But that doesn't mean that you understand how other people actually think.
Ever. Anyone. At all.
And sometimes you come across a big wodge of someone else's thought processes, and it stops you right in your tracks. "This doesn't make any sense," you may think. "How can you get to X from that G? Who would actually make those connections?" But you know someone did: you're reading the proof.
Allie Brosh is really good at clearly depicting the way she thinks. She did that brilliantly in her book of illustrated essays (semi-comics? what do we call what she does?) Hyperbole and a Half, nearly a decade ago. And she did it again, in the extended sequence of essays that form her new book Solutions and Other Problems.
The difference is that Hyperbole was a like a hot band's first record, collecting all of their hit singles - things you may have already heard, or heard parts of, in passing on the radio or in the background in some movie.
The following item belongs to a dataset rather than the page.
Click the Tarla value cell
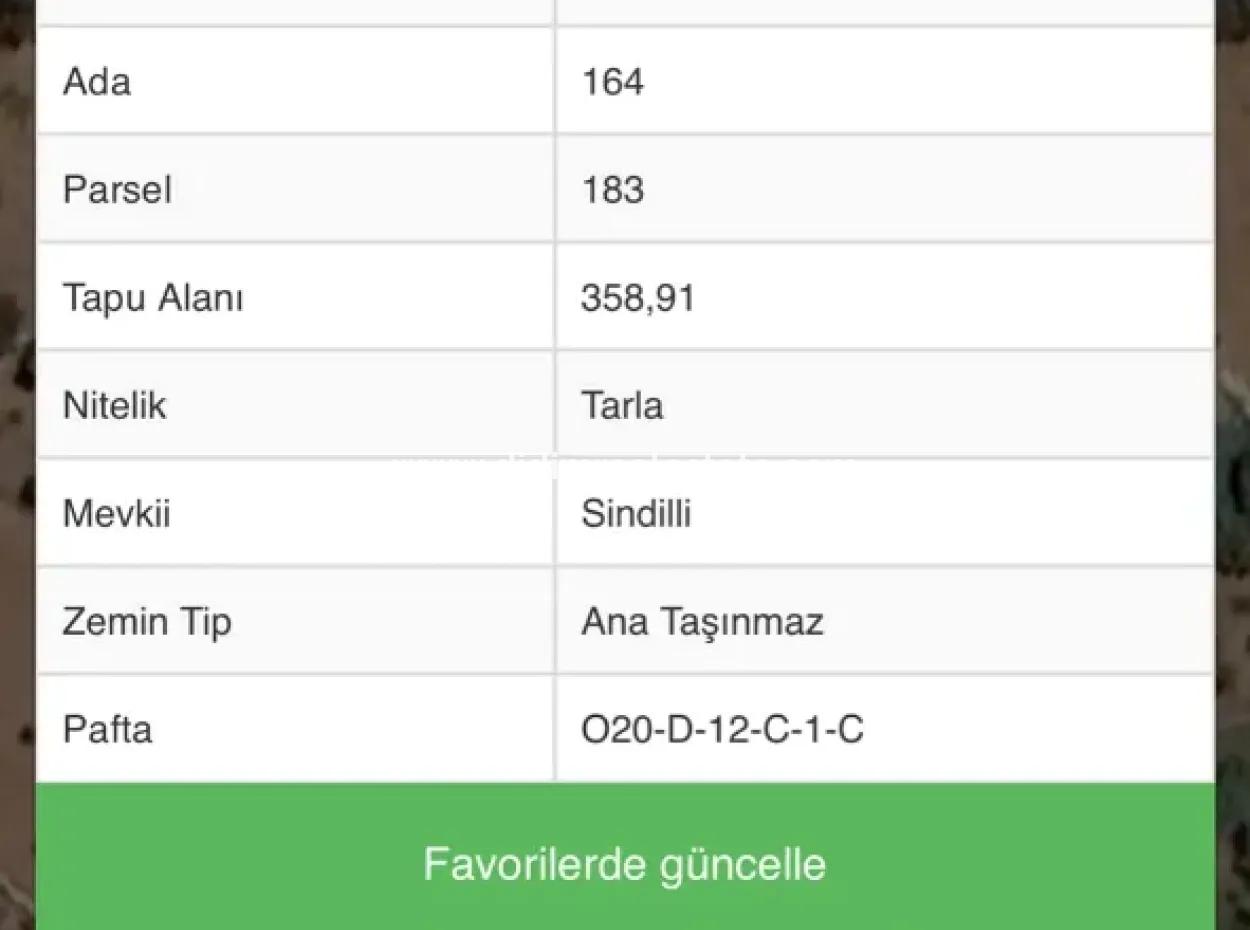Image resolution: width=1250 pixels, height=930 pixels. click(622, 405)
It had a lot of great material, a lot of strong essays about how Brosh dealt with moments in her life, but they were generally separate pieces.
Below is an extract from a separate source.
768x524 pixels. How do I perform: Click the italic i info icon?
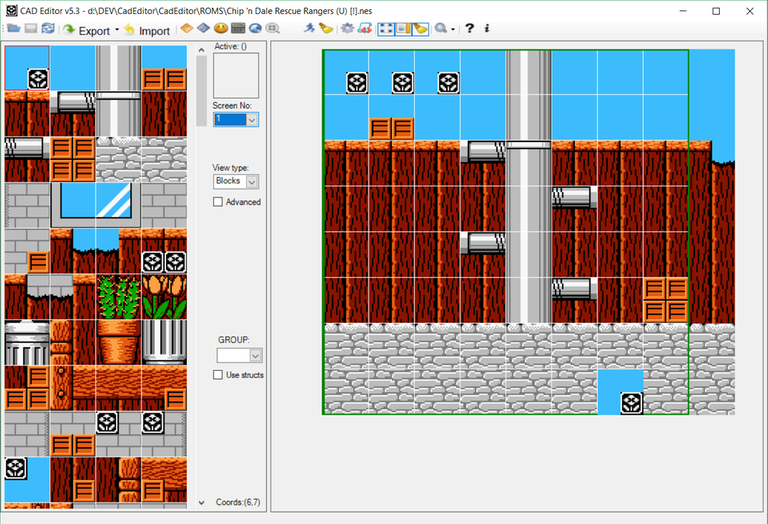point(486,30)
Solutions is a concept album, clearly designed as a single thing. It is a book telling a sequence of events, mostly true, selected and organized and contextualized and given weight by Brosh. It is a story organized inherently by the way she thinks about things, focused and precise in its Allie Brosh-ness.
And Allie Brosh thinks about a hell of a lot of things vastly differently than I do. I'm not trying to claim I'm the model of the world, or better at being neurotypical - but my mind is the only one I have, the only one I really understand, so it's the only measuring-stick I can use. [1]
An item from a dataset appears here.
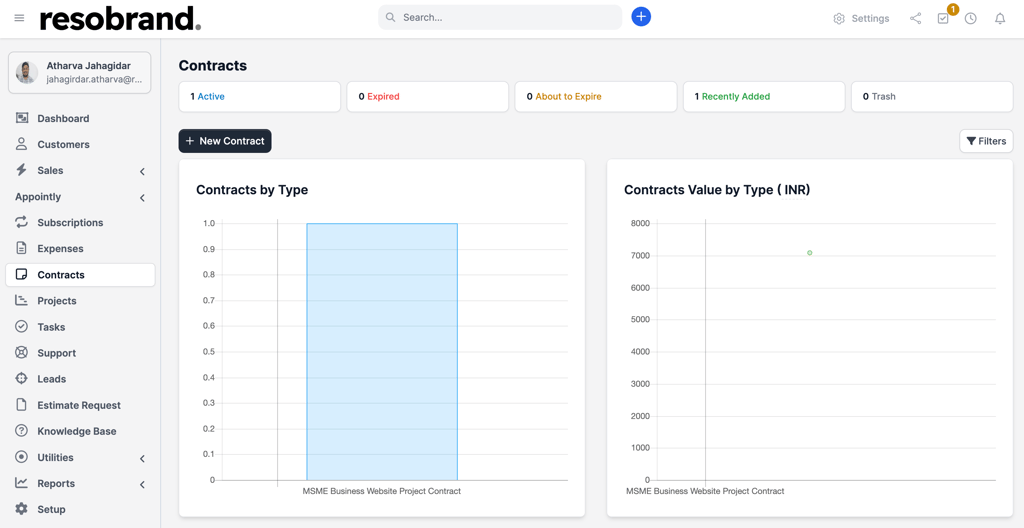Open the to-do checklist icon with badge
The width and height of the screenshot is (1024, 528).
point(943,18)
Brosh doesn't diagnose or label herself in Solutions, so I won't try to do so here - there were pieces in Hyperbole about her clinical depression, but there's nothing that focused here, nothing specifically about mental states and diagnoses. Instead, it's a view of the world entirely from within Brosh's head - it felt to me a little like the essays in Hyperbole were Brosh trying to translate her worldview into, well, call it Average-ese, the broad consensus sense of reality, and Solutions is instead pure Brosh from the get-go.
And pure Brosh can be odd and disorienting. To me. I have no idea what you will think. Maybe everyone else in the world thinks more like Brosh than they do like me; that's entirely possible.
And I never would have thought that without Allie Brosh.
What is Solutions about? It's about being Allie Brosh, about her family and her childhood and the animals she knows and how she interacts with other people (or, a lot of the time, avoids doing so). I found myself being stopped short every few pages - sometimes multiple times a page - to say "What? Why? How does that even follow?!"
If everyone were capable of putting their thought processes down on paper like Brosh can, the world would be more comprehensible. Vastly weirder, too. But knowable in more basic way than it currently is.
I say that. But reading Solutions also teaches me that I really don't understand. Even after five hundred pages, if there was a quiz on the last page of "What Would Allie Do?" I bet I'd get most of the questions wrong. And that makes me think my models of everyone else are equally flawed.
But that realization is a good thing. We have to know what we can know first.
I often finish up, when I write about books here, by trying to describe who would or might want to read a particular book. The world is vast; we're all interested in different things. But Allie Brosh is something special. I'm sure there are other writers who can illuminate mental states as well as she can -- some academics, some science popularizers, some other memoirists in other formats. But Brosh combines that clarity with what feels to me like a unique viewpoint. I think we all need this. I think we all can benefit from this. And Solutions speeds by, for all its 500 pages.
So read it. Whoever you are, wherever you are, however you think. Maybe you will find yourself here. Maybe you will think she's weird in the same ways I do and maybe you will think she's weird in entirely different ways. Maybe we'll all think each other are weird in increasingly baroque ways.
We're all human: it's entirely possible.
[1] I'm not unacquainted with social anxiety, for example. I used to hide in hotel rooms at SF conferences, psyching myself up to go out and actually talk to people. It would even work, once in a while. Some of the worst moments of my life were trying to find someone, anyone to have dinner with at some random convention - and I was a guy with an expense account, which you'd think would make it easier for most people. For me, it did not.
I once physically refused to go into a restaurant at all, surprising my wife, sitting down on a curb outside once I realized it was family-style and I'd have to sit next to strangers and pass dishes around. And I made that reservation.
If anyone's mind is "typical" or "normal," it ain't mine. Even now, years after other things in my life burned out those fears and anxieties, I wouldn't claim to be anybody's icon of anything.